Nothing but the line with "Image resolution: width=1366" and the lines after it should appear, each retyped exactly as in the listing.

════════════════

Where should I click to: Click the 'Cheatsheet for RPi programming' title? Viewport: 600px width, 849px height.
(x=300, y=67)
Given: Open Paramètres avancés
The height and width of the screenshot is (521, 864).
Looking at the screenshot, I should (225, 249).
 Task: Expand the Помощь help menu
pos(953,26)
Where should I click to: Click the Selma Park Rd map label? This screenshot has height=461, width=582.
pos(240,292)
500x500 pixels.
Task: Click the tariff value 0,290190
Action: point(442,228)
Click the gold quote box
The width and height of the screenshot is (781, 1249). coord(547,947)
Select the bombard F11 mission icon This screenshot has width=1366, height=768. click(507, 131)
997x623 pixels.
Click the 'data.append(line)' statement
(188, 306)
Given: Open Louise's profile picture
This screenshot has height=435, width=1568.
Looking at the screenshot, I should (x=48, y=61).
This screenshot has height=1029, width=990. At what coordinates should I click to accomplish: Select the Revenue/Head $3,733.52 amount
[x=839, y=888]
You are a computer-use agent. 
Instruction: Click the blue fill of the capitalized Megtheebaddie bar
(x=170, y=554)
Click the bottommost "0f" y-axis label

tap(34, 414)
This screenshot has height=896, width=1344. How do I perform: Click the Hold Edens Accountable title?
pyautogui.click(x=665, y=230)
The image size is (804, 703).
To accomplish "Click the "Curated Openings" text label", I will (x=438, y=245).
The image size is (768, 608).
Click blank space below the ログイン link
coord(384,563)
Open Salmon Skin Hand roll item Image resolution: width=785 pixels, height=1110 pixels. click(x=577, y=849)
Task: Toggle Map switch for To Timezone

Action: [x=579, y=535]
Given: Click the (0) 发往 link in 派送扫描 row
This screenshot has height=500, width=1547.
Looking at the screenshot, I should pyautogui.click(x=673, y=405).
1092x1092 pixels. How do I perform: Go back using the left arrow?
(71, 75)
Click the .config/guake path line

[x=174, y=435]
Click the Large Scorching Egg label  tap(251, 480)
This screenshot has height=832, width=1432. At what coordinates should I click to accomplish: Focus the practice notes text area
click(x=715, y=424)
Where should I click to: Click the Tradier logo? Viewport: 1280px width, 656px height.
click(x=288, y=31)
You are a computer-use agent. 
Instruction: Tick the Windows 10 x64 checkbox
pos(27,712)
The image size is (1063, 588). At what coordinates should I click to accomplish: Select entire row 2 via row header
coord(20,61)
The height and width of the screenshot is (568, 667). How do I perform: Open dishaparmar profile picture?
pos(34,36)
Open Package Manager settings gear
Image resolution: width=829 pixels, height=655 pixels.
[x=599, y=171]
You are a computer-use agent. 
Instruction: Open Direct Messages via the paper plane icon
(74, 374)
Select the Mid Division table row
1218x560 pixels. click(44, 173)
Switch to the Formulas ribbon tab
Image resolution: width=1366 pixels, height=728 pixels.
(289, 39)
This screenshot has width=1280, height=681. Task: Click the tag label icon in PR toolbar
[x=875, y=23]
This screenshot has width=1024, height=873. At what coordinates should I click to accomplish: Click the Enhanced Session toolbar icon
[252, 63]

════════════════

▶ Solution for this exercise:
Image resolution: width=1366 pixels, height=728 pixels.
(289, 39)
This screenshot has width=1280, height=681. Task: Click the tag label icon in PR toolbar
[x=875, y=23]
This screenshot has width=1024, height=873. At what coordinates should I click to accomplish: Click the Enhanced Session toolbar icon
[252, 63]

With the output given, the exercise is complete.